_Activity:_ Print the data again, exactly.

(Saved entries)

********************

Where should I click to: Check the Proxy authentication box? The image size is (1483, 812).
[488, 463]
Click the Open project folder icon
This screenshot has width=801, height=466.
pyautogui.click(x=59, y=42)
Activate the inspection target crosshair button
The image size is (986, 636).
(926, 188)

********************

_Answer to this problem:_
Where should I click to: Check the Proxy authentication box? The image size is (1483, 812).
[488, 463]
Click the Open project folder icon
This screenshot has width=801, height=466.
pyautogui.click(x=59, y=42)
Activate the inspection target crosshair button
The image size is (986, 636).
(926, 188)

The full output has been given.